WAS ZU TUN IST »
- 1) Beantworte zum Text über den Tag im Krankenhaus diese Fragen:
(a) Wie kommt die Person, die erzählt, zum Krankenhaus?
(b) Wie viele Betten stehen in dem Zimmer, in dem sie einen Platz bekommt?
(c) Warum ist sie schneller an der Reihe als eingeplant?
- 2) Schreib den Text über den Tag im Krankenhaus nach seinem letzten Satz weiter.

TEXT ZUM LESEN »

+++

In der Nacht neben den üblichen Schmerzen eine leichte Unruhe, die ich immer vor einer Narkose habe. Werde ich wirklich wieder aufwachen? Zum Krankenhaus laufe ich. Langsam. Falls das meine letzten Stunden sind, will ich sie genießen. Wie viel mehr ich sie doch mit einem Kaffee. Aber nein. Absolut nüchtern lautete die Anweisung. Die Blätter an den Bäumen glitzern, die Sonne malt helle Flecken auf den Weg durch das Wäldchen. Was für ein Morgen!

An der Schule wimmelt es von jungen Männern, die sich Kleider und Röcke angezogen und Perücken aufgesetzt haben. Abiprüfung? Als ich längst vorbei bin, bedaure ich, sie nicht gefragt zu haben, ob ich ein paar Fotos machen darf. Einige sahen umwerfend aus. Und benahmen sich, als wären sie Stars kurz vor der großen Bühnen-Show.

Ich bekomme einen Platz in einem 4-Bett-Zimmer. Ab jetzt ist Schwester Conny für mich zuständig. Kompetent. Freundlich. Energisch. Alles ausziehen. Aber ich werde doch nur am linken Bein. Bitte. Entkleide ich mich eben vollständig und schlüpfe in eins dieser bezaubernden Nachthemden. Hinten offen. Und für einen Hinweis bezüglich Rasur wäre ich auch froh gewesen.

Da die erste Patientin krank geworden ist, komme ich schneller dran als eingeplant. Das ist gut. Dann habe ich weniger Zeit, mir Sorgen zu machen. Eine sehr freundliche Ärztin zeichnet eine Menge schwarzer Markierungen auf mein Bein. „Endlich mal jemand, bei dem sich das richtig lohnt. Wie lange haben Sie die denn gezüchtet?“ Noch lache ich. Wenn das operative Geschick des Arztes mit der hier herrschenden Freundlichkeit korrespondiert, dann bin ich in guten Händen.

+++

VORLIEGENDES MATERIAL »
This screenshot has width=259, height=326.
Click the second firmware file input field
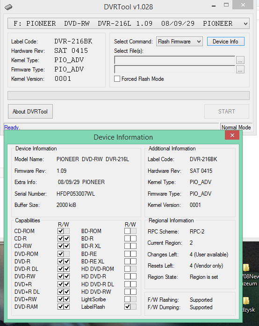(175, 70)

+++

ANTWORTEN ZU AUFGABEN »
- 1)
(a) Sie läuft, und zwar langsam.
(b) Vier Betten.
(c) Weil die erste Patientin krank geworden ist.

- 2)
Schwester Conny fährt mich in den OP-Raum. Natürlich ist auch die Anästhesie-Schwester sehr nett, ebenso der Arzt, alle eben. Jetzt hier die Manschette für die Blutdrucküberwachung, da die Plättchen fürs EKG, und was für eine schöne Vene sie da haben. Mag sein, aber jetzt wird mir doch mulmig. „Oh je!!!!“
Ich werde getätschelt. „Machen Sie sich Sorgen? Müssen Sie nicht.“ „Und wenn ich nun nicht wieder wach werde?“ „Das werden wir zu verhindern wissen. Dazu sind wir schließlich da. Und jetzt denken Sie an was schönes.“
An was schönes? Natürlich fällt mir so schnell nicht das Passende ein. Vielleicht Caputh? Der Blick vom Schiff über den Schwielow-See? Das sind meine letzten Gedanken.

Beim Aufwachen ein fieser Schmerz im ganzen Bein. Aber ich bekomme sofort ein Schmerzmittel, dann döse ich glücklich wieder weg. Ich lebe noch. Die Freude darüber hält die nächsten 5 Stunden. Dann darf ich endlich nach Hause. Laufen ist unangenehm, Bücken geht gar nicht, das Bein ist jetzt schon voller Blutergüsse, aber alles sehr viel besser als tot.
Der Redner holt mich ab, man soll auf keinen Fall alleine heim, und ich bin auch gleich offen für Vorschläge. Eine Kleinigkeit essen? Warum nicht?
In der Nacht ist es dann vorbei mit der Euphorie. Aber das war ja zu erwarten.